Vermont – In a few years, Vermont will allow exactly zero food to be thrown away ― whether you’re a restaurant chain filling dumpsters each week or just a guy clearing old food out of his fridge.  In 2012, the state took a close look at its trash, and found that over half of the material in landfills was recyclables and organic waste.  That year, the state legislature overwhelmingly passed its universal recycling law.  It includes a ban on organic waste in landfills that will be phased in gradually, starting with companies that generate a large amount of food waste.  Instead of tossing food, businesses can donate anything salvageable to groups that serve meals to the needy. Between July 2015 and March 2016, 1.6 million pounds of excess food were donated to the Vermont Foodbank, nearly doubling donations in the previous 12 months, Jamieson said.   For food that cannot be donated, the state has been beefing up its infrastructure for more sustainable processing, including composting.   Composting is considered one of the last resorts for preventing food waste, but it’s still better than putting food in a landfill. Compost gives off carbon dioxide as the waste decomposes, but when food waste breaks down in landfills, it releases methane, an extremely potent greenhouse gas. And compost is actually put to productive use, acting as a natural fertilizer to improve soil on farms and elsewhere.  The final step of the law takes effect in 2020, requiring all individuals to separate and compost their food scraps. To prepare for the change, next year, garbage collectors that offer curbside pickup will be required to collect food waste as well. Trash drop-off sites and landfills will also have to accept compost.

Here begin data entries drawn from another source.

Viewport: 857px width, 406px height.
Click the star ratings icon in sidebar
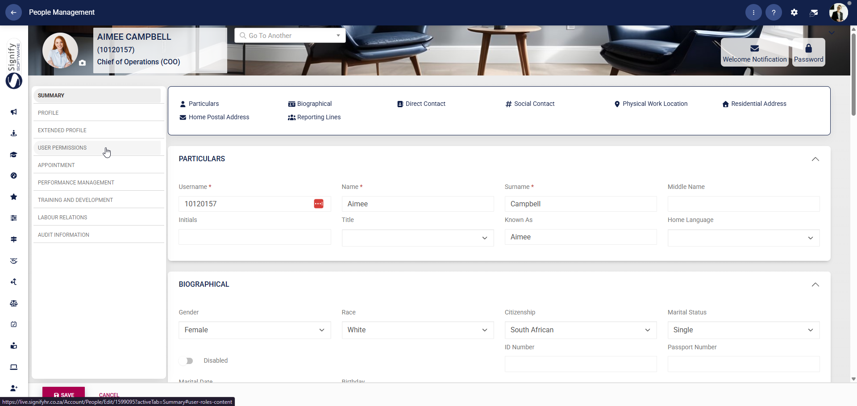coord(13,197)
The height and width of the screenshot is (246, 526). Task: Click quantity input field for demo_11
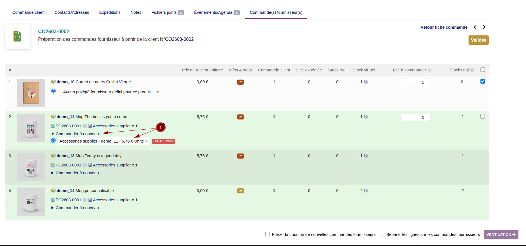[x=415, y=117]
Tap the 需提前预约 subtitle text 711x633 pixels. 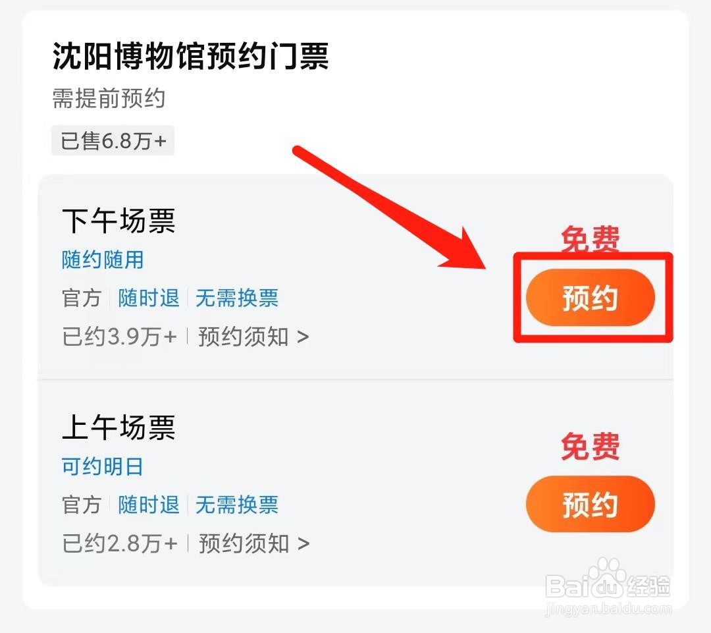click(x=109, y=99)
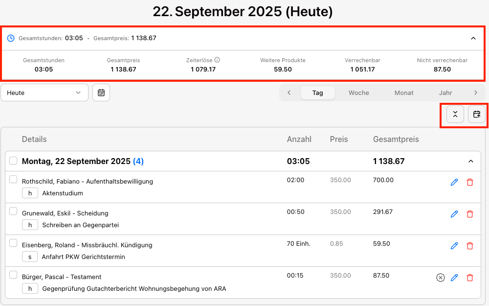Delete the Grunewald Scheidung entry
The width and height of the screenshot is (489, 306).
pyautogui.click(x=470, y=214)
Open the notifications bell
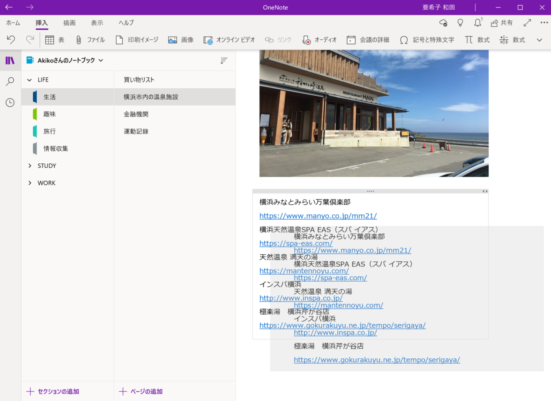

Massachusetts – The state instituted a food waste ban in 2014 that prohibits businesses and institutions generating a ton or more of food waste weekly, such as grocery stores, hospitals, colleges, breweries and larger restaurants, from throwing food in the trash. What makes the state’s landfill ban particularly effective, is Massachusetts’ simultaneous investment in technical assistance to help waste generators, processors and municipalities reduce waste.  Massachusetts also offers a number of grants for waste diversion programs and  funds RecylingWorks, a program that helps businesses figure out how to comply with the waste ban. In one town, RecyclingWorks got eight restaurants that aren’t subject to the ban to start composting.

Ohio – The Ohio Food Purchase Agricultural Clearance Program is a 17-year-old partnership between the state’s food bank network and over 100 farmers. The program receives over $9 million in state funding annually, an amount much higher than the few similar programs in other states.  When farmers have surplus crops, they get reimbursed to pick, pack and deliver produce to food banks. It gives the agriculture industry an economic boost while getting fresh, healthy food to families in need.  Early estimates suggest that in the 2015 fiscal year, the program helped farms distribute over 40 million pounds of food, or about 33 million meals.

California – By 2020, the state wants 75 percent of waste that would previously end up in landfills to instead be reduced, recycled or composted. The state’s Farm to Family program is similar to the partnership in Ohio, though without direct state funding. The program brought more than 100 million pounds of farmers’ extra crops to food banks last year. The state offers tax incentives to farmers who donate produce and the haulers who transport it to nonprofits.